Plants picked up to 150 years ago by Victorian collectors and held by the million in herbarium collections across the world could become a powerful - and much needed - new source of data for studying climate change, according to research published this week in the British Ecological Society's Journal of Ecology.
The scarcity of reliable long-term data on phenology - the study of natural climate-driven events such as the timing of trees coming into leaf or plants flowering each spring - has hindered scientists' understanding of how species respond to climate change.
But new research by a team of ecologists from the University of East Anglia (UEA), the University of Kent, the University of Sussex and the Royal Botanic Gardens, Kew shows that plants pressed up to 150 years ago tell the same story about warmer springs resulting in earlier flowering as field-based observations of flowering made much more recently.
The team examined 77 specimens of the early spider orchid (Ophrys sphegodes) collected between 1848 and 1958 and held at the Royal Botanic Gardens, Kew and the Natural History Museum in London. Because each specimen contains details of when and where it was picked, the researchers were able to match this with Meteorological Office records to examine how mean spring temperatures affected the orchids' flowering.
They then compared these data with field observations of peak flowering of the same orchid species in the Castle Hill National Nature Reserve, East Sussex from 1975 to 2006, and found that the response of flowering time to temperature was identical both in herbarium specimens and field data. In both the pressed plants and the field observations, the orchid flowered 6 days earlier for every 1oC rise in mean spring temperature.
The results are first direct proof that pressed plants in herbarium collections can be used to study relationships between phenology and climate change when field-based data are not available, as is almost always the case.
According to the study's lead author, PhD student Karen Robbirt of UEA: 'The results of our study are exciting because the flowering response to spring temperature was so strikingly close in the two independent sources of data. This suggests that pressed plant collections may provide valuable additional information for climate-change studies.'
'We found that the flowering response to spring temperature has remained constant, despite the accelerated increase in temperatures since the 1970s.
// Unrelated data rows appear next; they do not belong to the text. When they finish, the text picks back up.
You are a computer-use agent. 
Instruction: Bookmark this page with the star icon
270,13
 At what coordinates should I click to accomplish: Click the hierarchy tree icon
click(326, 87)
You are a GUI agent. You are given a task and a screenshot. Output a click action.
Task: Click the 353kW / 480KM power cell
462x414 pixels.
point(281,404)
This gives us some confidence in our ability to predict the effects of further warming on flowering times.'
The study opens up important new uses for the 2.5 billion plant and animal specimens held in natural history collections in museums and herbaria. Some specimens date back to the time of Linnaeus (who devised our system of naming plants and animals) 250 years ago.
Co-author Professor Anthony Davy of UEA says: 'There is an enormous wealth of untapped information locked within our museums and herbaria that can contribute to our ability to predict the effects of future climate change on many plant species. Importantly it may well be possible to extend similar principles to museum collections of insects and animals.'
Phenology - or the timing of natural events - is an important means of studying the impact of climate change on plants and animals.
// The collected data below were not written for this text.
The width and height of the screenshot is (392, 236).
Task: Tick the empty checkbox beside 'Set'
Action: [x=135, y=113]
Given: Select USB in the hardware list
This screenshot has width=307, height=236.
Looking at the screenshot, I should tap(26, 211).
'Recent climate change has undoubtedly affected the timing of development and seasonal events in many groups of organisms. Understanding the effects of recent climate change is a vital step towards predicting the consequences of future change. But only by elucidating the responses of individual species will we be able to predict the potentially disruptive effects of accelerating climate change on species interactions,' he says.
Detecting phenological trends in relation to long-term climate change is not straightforward and relies on scarce long-term studies. 'We need information collected over a long period to enable us confidently to identify trends that could be due to climate change. Unfortunately most field studies are relatively brief, so there are very few long-term field data available,' Professor Davy explains.